By Komal Kinger      Mar 20, 2022      0 Comments      1,449 Views

On March 17 , 2022 , the Kerala High Court observed that the film production units must organise an internal Complaints Committee under the Sexual Harassment of Women at Workplace (Prevention, Prohibition and Redressal) Act, 2013, generally known as the POSH Act. 

The Court also ruled that other connected organisations with more than 10 employees, such as the Film Employees Federation of Kerala (FEFKA) and the Kerala Film Chamber of Commerce, should have an Internal Complaints Committee  as required by law. 

In a Public Interest Litigation (PIL) filed by Women in Cinema Collective (WCC) for the establishment of a grievance redressal mechanism in the Association of Malayalam Movie Artists (AMMA), the body of Malayalam movie actors, the Court issued an order regarding the prevention of sexual harassment of women.

A Division Bench of Chief Justice S. Manikumar and Justice Shaji P. Chaly also recorded that Association of Malayalam Movie Artists ( AMMA) has volunteered to constitute an Internal Complaints Committee (ICC) and added that  if AMMA constitutes an ICC as undertaken the same shall be in accordance with the provisions of the POSH Act.

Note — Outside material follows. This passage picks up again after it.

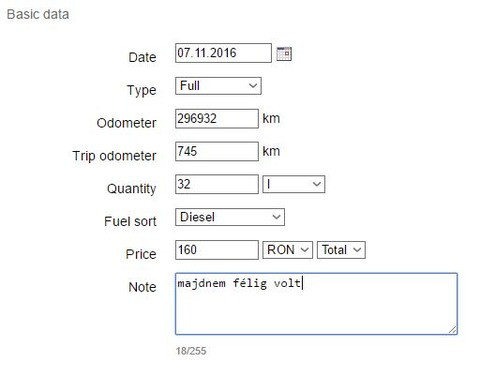Click the Price field containing 160
The image size is (480, 377).
pyautogui.click(x=217, y=250)
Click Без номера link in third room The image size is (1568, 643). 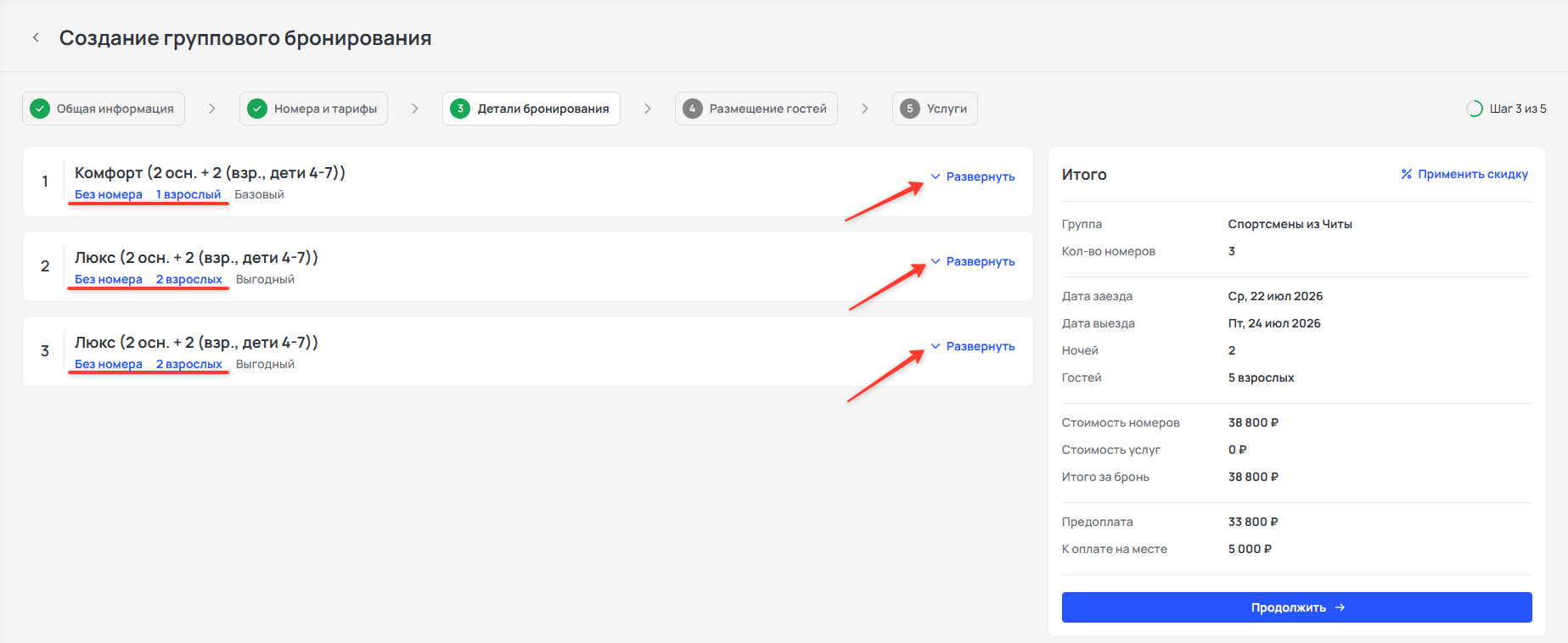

 “We also make it clear that any organisations, establishments, private institutions are employing workers whether for wages or not in contemplation of the provisions of the Act, 2013 coming under the definition of employer, employee and workplace, they are duty bound to constitute an Internal Complaints Committee.”

 

DIRECTIONS PASSED BY COURT :-

  1. The production unit of each film industry is an establishment employing Actor Artists and other workers and therefore, such production units have to maintain an Internal Complaints Committee, if they are engaging more than 10 workers, as is contemplated under the Act, 2013. 
  2. If any of the respondent organisations, apart from the political parties, are duty bound to maintain Internal Complaints Committee, if they are engaging 10 workers or more for managing the office establishments and wherein women workers are employed for wages or not. 
  3. If women workers are employed by any of the respondent organisations related to the film industry in which less than 10 workers are employed, then they are entitled to make suitable complaints to the Local Complaints Committee in accordance with the provisions contained under section 6 [1] read with Section 9 of Act, 2013 [2]
  4. Since the Association of Malayalam Movie Actors , has volunteered to appoint a committee to deal with any sexual harassment at its workplace, we record the same and accordingly to take action to notify the members of the Internal Complaints Committee, in accordance with law.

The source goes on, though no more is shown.